Our students have heard it a million times.  Their high school teachers have been telling them that things will be harder in college, as encouragement and sometimes as a stick.  It’s the background noise to the entire high school experience… it’ll will be harder, you won’t get away with this level of effort, you won’t get into a good college if you don’t study… an on and on it goes. But what does that really mean?

Well, one thing that it means is that decisions truly have consequences. At my school, students will be given a schedule to start with.  It should have the right courses for the intended program of study.  We’ve built in some nice things, like pre-major pathways (meta-majors) for students who haven’t selected a major, and we’ve worked with all departments to craft an ideal first year.  Unfortunately, though, things can go wrong pretty quickly.

Perhaps a student took an AP class in statistics, but it wasn’t sent to us before we enrolled her, so we put statistics on the schedule.  We can’t give credit for the same course twice.  Sorry.  Or, perhaps a student changed his mind about an intended major, but didn’t realize the new major had an important pre-requisite in the first year. Now he either needs a summer course and to stay in college an extra year.  Or, perhaps a student simply dropped a class (because now they can do that sort of thing unsupervised) but they didn’t realize the loss of credits would mean registering last (later than the second year students) for another year, thus reducing the likelihood that they’ll get an appropriate schedule.  Consequences are real.

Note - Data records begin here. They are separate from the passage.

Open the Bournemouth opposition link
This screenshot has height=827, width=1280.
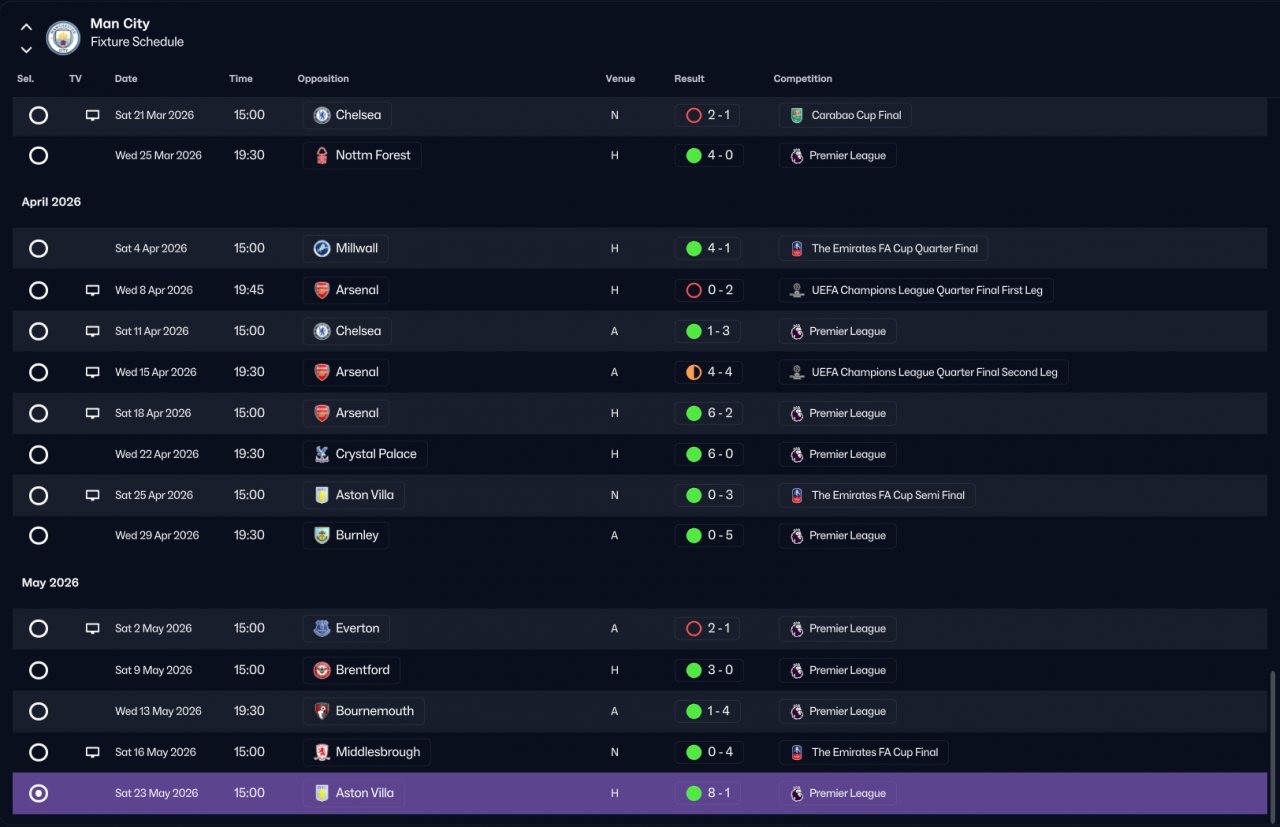363,711
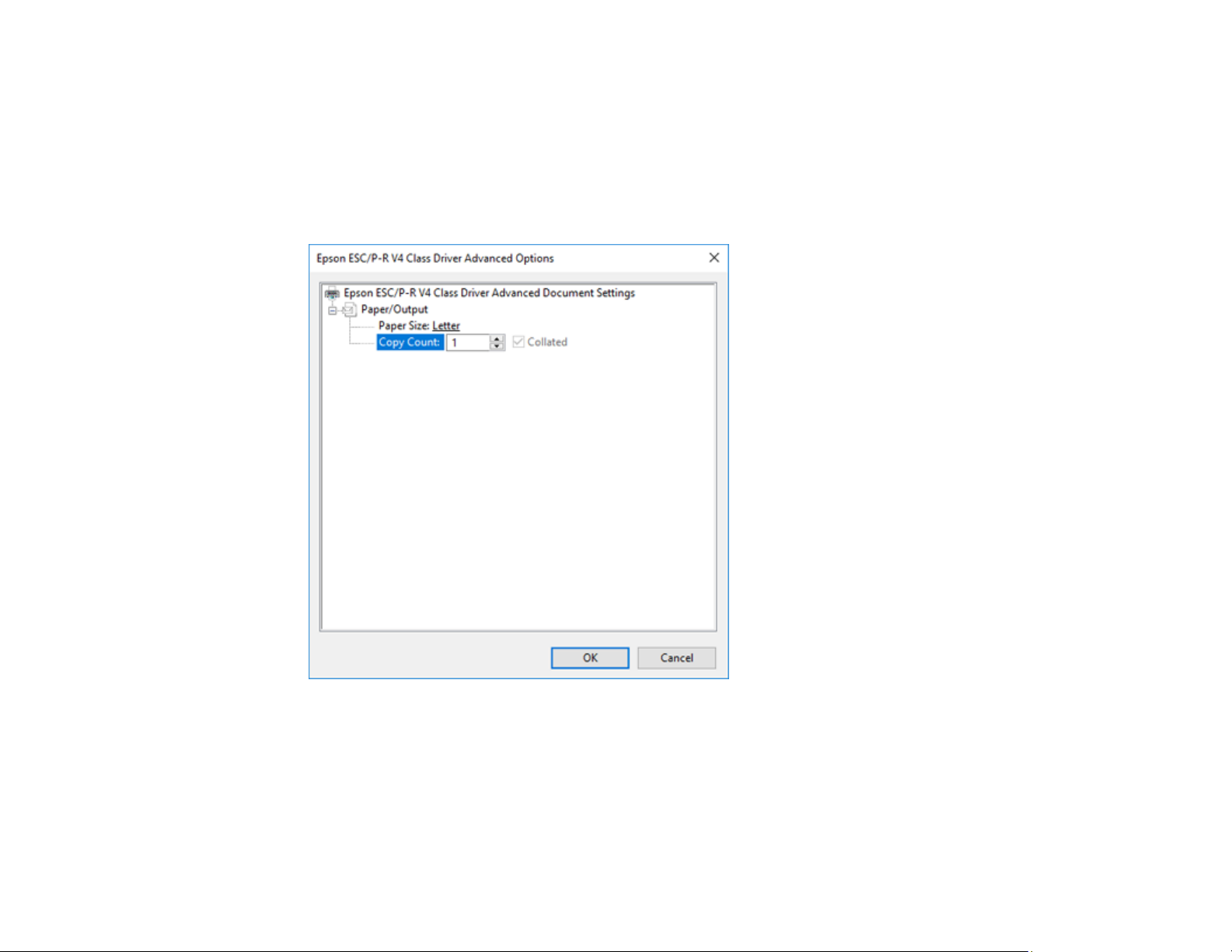Select the Paper Size label
This screenshot has width=1232, height=952.
pyautogui.click(x=404, y=326)
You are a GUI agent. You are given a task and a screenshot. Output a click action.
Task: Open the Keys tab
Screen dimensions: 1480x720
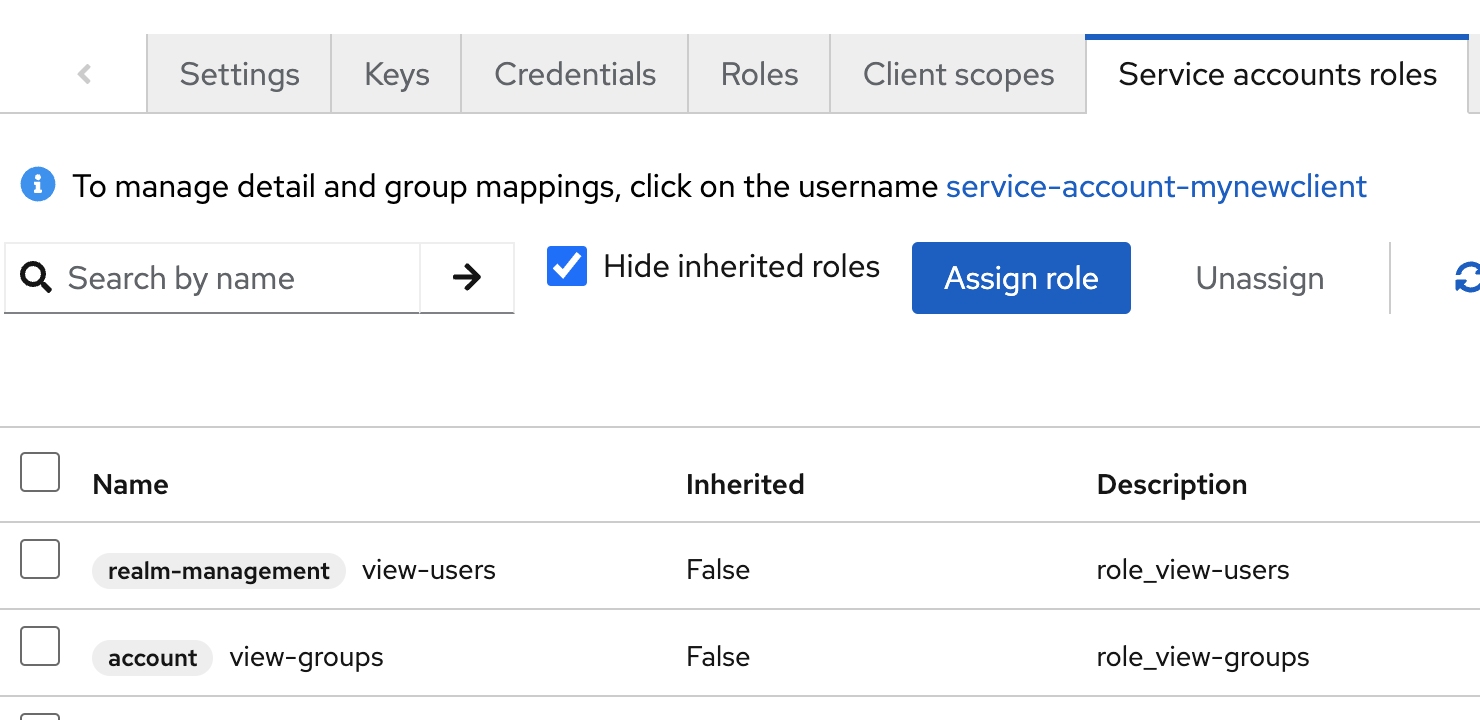pyautogui.click(x=396, y=73)
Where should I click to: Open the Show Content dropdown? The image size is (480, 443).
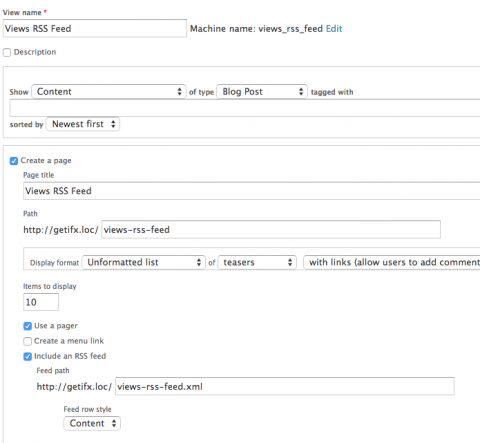pyautogui.click(x=109, y=92)
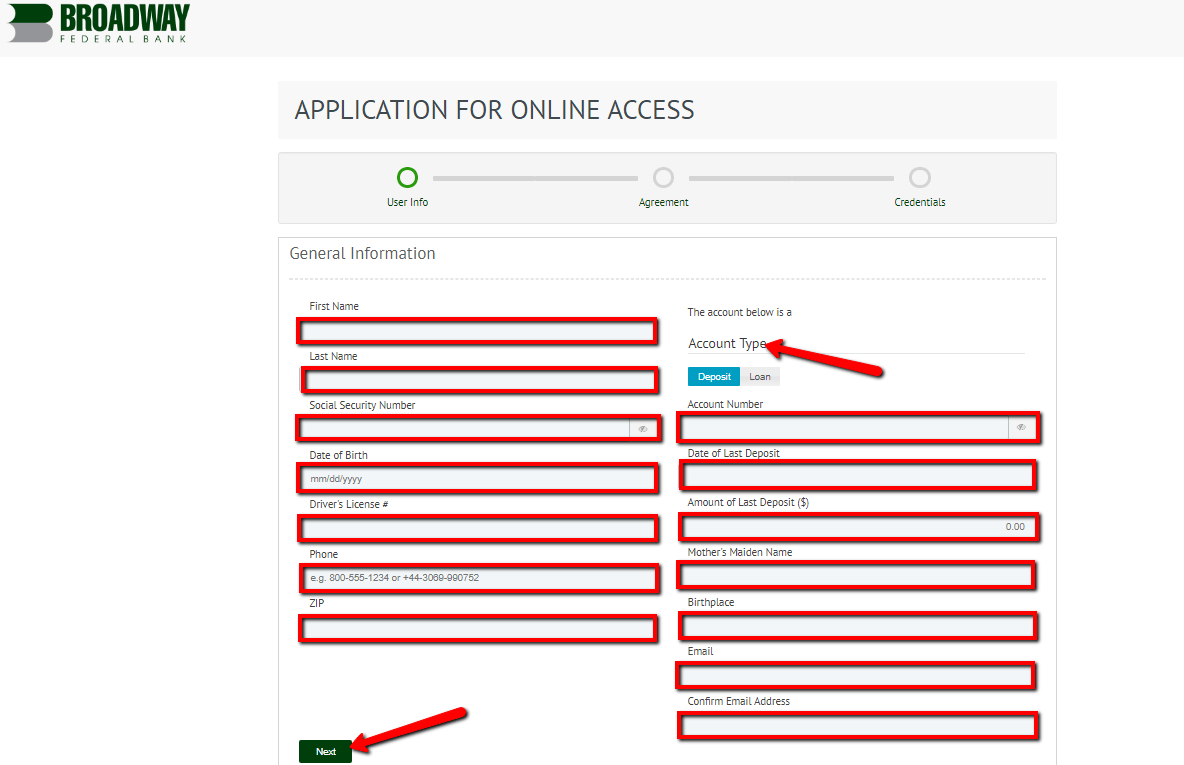Click the Date of Last Deposit field

pos(858,475)
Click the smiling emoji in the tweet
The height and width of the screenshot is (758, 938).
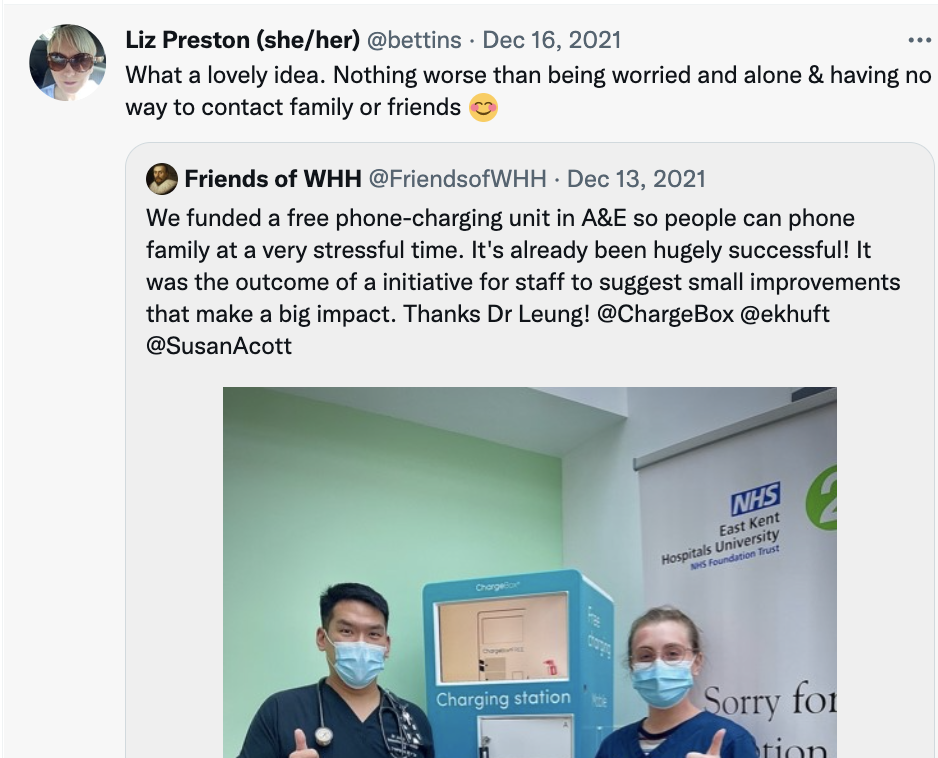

Another big difference between high school and college is the structured schedule. Students come to us having participated in school, extra-curricular activities, jobs, and community service. Their schedules were full and planned and, though they might have been overwhelmed, they rarely had to think about how to fill their time.  In college, time management is all up to the students. Courses meet two or three days a week, and then the time required to stay on top of one’s studies is up to the student to figure out.  They may be in some co-curricular programs, or not.  They are likely to have some part-time work to juggle, but the time in their control will greatly increase as compared to high school.  This can come as a real shock to students. As faculty and advisors, we often marvel at how students fail to prioritize study time, but really it is a new experience for many of them.  The increased time available is actually a huge shift in responsibility for our incoming students and for some of them it becomes their downfall.

Then there is the thing that should be really different, but frequently is not.  College courses should not feel like high school courses. They are different in the frequency of meetings, and they are definitely different in pacing, but I worry that we are not really changing the learning experience.  In our first year courses, are we moving from learning as knowledge that is delivered to learning as knowledge discovered and created together? Are we inviting our students to take hold of what they want to know, in real and empowering ways, so that they successfully transition to the kinds of learners we say we want?  I fear the answer is, not often enough.

When we fail to address our transitional pedagogies in systematic and thoughtful ways, we contradict all of the other messages that encourage our students to move from adolescence to adulthood.  If we stick with content delivery, the “college is harder” is only about pacing, and not about self-direction and interest. We remove highly structured environments,  add consequences for poor or uniformed decisions, but we neglect the payoff, which is a sense of control over the pursuit of interesting questions and ideas.  No fair.

So, as I reflect on our inviting experiences at orientation, which are appropriately matched to the students’ immediate needs, I am reminded about all of the follow up we need to truly support our beginner adults in their first year of college. We have to re-orient them to learning in ways that are truly different from high school.  I suspect we need to do that for ourselves, too.

 

equity, Free Speech, Return on Investment

Surveys, Social Class, and Policy

In both Inside Higher EducationThe Public Support for (and Doubts About) Higher Education” and The Chronicle of Higher Education’s trend report “It’s a New Assault on the University” the results of large scale survey research tell a story of what are best described as mixed reviews of higher education.  In the Chronicle story, the emphasis is on how politicized the narratives about higher education have become, particularly around free speech.  In Inside Higher Education, the emphasis seems to be more on costs and return on investment. (I’ve simplified, so read them yourself for the full details).  Together, they reveal the problem of describing higher education as one thing, when it has become (and, perhaps has long been) many things.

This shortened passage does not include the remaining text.